It’s a rare occasion that you can use words like sweet, thoughtful, and gentle to describe a science fiction superhero story taking place in a brutal, dystopian urban battleground, but thanks to Sophie Campbell’s Shadoweyes from Iron Circus Comics, that day has arrived.
Set in a cluttered and decaying city of the future, Dranac, Campbell introduces Scout Montana, a teenager taking part in a vigilante group determined to keep things safe, along with her friend Kyisha.

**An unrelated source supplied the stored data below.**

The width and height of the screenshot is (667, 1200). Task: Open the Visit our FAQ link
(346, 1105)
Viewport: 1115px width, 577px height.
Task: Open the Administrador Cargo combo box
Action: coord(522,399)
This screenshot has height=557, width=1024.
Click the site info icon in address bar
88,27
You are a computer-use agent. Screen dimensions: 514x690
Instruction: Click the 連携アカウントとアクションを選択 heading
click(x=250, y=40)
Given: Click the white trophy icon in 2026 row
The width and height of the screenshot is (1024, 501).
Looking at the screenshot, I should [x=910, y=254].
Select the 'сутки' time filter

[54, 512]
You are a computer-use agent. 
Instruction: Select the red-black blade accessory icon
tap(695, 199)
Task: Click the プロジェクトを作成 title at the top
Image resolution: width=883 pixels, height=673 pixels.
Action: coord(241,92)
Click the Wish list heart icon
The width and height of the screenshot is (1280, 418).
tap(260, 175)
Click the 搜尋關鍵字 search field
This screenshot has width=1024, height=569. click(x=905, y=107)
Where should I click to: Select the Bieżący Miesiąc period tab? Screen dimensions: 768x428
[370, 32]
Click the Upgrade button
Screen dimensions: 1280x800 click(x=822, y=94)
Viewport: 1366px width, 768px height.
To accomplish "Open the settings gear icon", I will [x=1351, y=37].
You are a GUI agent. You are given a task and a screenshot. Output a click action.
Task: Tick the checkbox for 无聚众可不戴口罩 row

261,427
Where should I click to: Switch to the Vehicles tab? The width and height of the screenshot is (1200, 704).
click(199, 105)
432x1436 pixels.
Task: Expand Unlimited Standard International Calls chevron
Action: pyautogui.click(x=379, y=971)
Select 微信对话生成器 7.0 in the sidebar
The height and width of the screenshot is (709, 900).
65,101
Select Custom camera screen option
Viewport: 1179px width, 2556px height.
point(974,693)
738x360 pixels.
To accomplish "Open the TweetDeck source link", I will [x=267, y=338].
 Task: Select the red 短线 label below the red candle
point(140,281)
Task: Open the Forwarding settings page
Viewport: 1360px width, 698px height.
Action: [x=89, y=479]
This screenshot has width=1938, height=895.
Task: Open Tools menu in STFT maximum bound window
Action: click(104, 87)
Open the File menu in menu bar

However, things are about to change for Scout after she finds herself mysteriously transformed into an odd, blue, large-headed creature that seems partly like a bug, partly like Casper the Ghost. Scout’s inclination is to use this change to fight for the greater good, but what follows is the age old superhero lesson that with great power comes great responsibility. But Scout is a teenager — has she got what it takes to live up to that responsibility? And is it to much to expect that she does?
Scout finds that the power not only creates challenges and self-doubt in the crimefighting realm, but also in her personal one, as she bonds with Sparkle, a bubbly student who has reasons to stare into the abyss and see only light, which alienates her from Kyisha and creates emotions that compel her to take her power too far, and act out her rage in terrible ways.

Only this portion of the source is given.